Il popolo di Dio risolve le cose

Antonella Sciarrone Alibrandi, sottosegretaria al Dicastero per la cultura e l’educazione, descrive una situazione critica: oggi è sempre più il tempo di città nelle città. 

All’interno si creano senza barriere degli ambiti di totale incomunicabilità, disuguaglianze economiche sociali, povertà nuove educative. Mi preoccupano queste università totalmente vissute da remoto, spiega. Questo è un grande tempo, perché si frantumano luoghi che tradizionalmente sono stati luoghi facilitanti delle relazioni umane. Aggiungo anche l’elemento delle parrocchie, che sono un altro ambito che per altri motivi soffre di rarefazione delle relazioni sociali. Le parrocchie sono poco abitate. Sono belle queste occasioni dove si tocca con mano la dimensione di popolo, belle per tutti quelli che hanno il dono di viverle, è rassicurante vedere che c’è e continua esserci questa dimensione, confido che possa propagarsi.  I giovani da un lato rifuggono dalle relazioni sociali, dall’altro lato ne hanno un desiderio sconfinato.

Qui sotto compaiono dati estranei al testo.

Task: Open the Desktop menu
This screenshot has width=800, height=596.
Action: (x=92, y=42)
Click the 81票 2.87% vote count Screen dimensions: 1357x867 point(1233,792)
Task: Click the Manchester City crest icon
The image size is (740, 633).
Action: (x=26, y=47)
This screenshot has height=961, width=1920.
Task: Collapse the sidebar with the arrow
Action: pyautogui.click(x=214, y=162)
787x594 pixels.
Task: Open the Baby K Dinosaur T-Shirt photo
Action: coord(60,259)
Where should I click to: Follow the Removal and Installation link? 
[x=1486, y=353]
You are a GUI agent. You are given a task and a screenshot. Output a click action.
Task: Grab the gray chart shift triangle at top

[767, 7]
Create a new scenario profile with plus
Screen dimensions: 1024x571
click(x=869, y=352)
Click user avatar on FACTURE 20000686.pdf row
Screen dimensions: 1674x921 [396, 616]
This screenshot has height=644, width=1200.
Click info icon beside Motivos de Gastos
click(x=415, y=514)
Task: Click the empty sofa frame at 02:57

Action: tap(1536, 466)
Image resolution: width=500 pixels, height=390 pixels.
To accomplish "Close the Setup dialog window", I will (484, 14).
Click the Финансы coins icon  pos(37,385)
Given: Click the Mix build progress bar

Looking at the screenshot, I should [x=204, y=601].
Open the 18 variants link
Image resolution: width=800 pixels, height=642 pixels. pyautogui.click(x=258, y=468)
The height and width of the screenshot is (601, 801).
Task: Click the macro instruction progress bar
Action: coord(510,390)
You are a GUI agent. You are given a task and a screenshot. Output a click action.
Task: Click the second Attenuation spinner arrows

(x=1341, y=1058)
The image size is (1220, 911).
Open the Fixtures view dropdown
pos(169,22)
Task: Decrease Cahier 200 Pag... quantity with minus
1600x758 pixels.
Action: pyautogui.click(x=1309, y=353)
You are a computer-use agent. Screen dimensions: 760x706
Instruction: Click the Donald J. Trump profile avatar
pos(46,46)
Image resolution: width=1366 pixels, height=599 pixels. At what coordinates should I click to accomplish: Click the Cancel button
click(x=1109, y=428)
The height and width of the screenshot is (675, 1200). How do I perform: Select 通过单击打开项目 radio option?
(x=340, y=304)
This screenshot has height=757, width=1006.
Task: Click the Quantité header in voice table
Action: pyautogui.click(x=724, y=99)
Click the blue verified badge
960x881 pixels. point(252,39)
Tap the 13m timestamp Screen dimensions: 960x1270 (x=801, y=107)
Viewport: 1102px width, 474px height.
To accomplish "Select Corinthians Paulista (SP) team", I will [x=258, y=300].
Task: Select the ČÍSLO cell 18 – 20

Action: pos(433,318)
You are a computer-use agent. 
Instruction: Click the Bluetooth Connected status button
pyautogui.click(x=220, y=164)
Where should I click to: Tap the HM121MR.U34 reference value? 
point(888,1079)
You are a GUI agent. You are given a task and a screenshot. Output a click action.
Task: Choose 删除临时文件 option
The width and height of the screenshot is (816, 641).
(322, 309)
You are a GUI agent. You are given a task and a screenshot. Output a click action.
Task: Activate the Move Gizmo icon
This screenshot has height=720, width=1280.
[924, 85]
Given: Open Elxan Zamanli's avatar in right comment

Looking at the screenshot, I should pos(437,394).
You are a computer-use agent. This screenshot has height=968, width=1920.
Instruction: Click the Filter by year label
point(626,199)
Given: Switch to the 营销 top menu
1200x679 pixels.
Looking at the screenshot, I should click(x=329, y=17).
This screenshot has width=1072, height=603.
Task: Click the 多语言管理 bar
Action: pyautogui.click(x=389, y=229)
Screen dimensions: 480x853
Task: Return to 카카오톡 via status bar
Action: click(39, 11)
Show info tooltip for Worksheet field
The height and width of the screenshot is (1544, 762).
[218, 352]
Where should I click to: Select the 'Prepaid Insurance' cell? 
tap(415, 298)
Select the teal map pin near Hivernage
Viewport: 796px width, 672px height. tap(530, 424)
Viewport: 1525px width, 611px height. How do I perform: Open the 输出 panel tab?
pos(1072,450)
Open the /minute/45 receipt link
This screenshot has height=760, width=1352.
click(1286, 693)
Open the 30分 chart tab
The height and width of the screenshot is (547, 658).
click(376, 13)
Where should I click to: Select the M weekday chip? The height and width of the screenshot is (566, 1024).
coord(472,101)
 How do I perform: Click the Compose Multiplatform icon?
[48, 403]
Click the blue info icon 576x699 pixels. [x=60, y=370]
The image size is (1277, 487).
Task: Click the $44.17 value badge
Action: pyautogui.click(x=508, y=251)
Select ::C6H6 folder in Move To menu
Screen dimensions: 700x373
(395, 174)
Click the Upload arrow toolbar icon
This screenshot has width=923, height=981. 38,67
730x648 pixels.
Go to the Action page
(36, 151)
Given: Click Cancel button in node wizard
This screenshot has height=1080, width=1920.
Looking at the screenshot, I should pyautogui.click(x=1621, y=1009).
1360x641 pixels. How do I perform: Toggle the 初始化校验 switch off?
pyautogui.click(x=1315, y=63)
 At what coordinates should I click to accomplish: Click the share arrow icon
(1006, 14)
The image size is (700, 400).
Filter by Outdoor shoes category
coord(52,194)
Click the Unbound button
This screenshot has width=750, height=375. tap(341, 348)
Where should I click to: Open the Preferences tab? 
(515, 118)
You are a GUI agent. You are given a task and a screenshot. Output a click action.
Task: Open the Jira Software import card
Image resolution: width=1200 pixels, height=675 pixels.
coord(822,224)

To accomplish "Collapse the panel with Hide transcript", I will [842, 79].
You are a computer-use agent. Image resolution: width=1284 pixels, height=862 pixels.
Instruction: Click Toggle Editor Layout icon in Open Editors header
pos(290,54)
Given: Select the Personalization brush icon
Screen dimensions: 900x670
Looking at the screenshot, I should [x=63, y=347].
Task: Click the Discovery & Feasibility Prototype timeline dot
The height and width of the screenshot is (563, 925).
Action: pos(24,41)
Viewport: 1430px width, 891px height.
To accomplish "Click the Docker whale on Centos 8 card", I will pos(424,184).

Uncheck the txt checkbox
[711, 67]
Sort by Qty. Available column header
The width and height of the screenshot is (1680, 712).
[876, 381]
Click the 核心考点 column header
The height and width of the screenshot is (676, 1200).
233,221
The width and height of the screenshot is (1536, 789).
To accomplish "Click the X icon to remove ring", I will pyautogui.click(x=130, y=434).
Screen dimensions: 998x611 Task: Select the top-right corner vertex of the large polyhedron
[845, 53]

Viviamo anche un’epoca di grande deculturalizzazione. C’è un tema di deculturalizzazione potente, ci sono stereoptitipi, banalizzazioni. Non siamo in grado di dialogare veramente nella consapevolezza della nostra identità e passato, dialogare con chi è portatore di una cura diversa della nostra, di questo confronto siamo poca capaci, non siamo educati a farlo. Siamo educati a banalizzare, stereotipare, polarizzare. Bisogno di riabituarci a un dialogo autentico, aperto, senza paura che questo possa annacquare l’identità. Da questo punto di vista il lavoro che sto facendo è quello di aiutare la Chiesa a trovare nuove forme, ambiti, contesti di riculturalizzazione, che passano necessariamente attraverso la relazione, che non possono fare a meno di un radicamento nel territorio. Senza relazioni di prossimità, senza relazioni umane autentiche, senza contatto non si può generare nessun tipo di attrattiva. Senza attrazione non c’è educazione vera, cultura, che nasce, perché il rapporto educativo si basa e si nutre sull’attrazione.

Conclude padre Bernardo Gianni: penso alla necessità di una attitudine alla conversione. Ai carismi della leadership e della comunità aggiungo l’attitudine permanente a smussare il nostro io. Dobbiamo dare ai nostri giovani la percezione di essere stati desiderati da un amore incondizionato.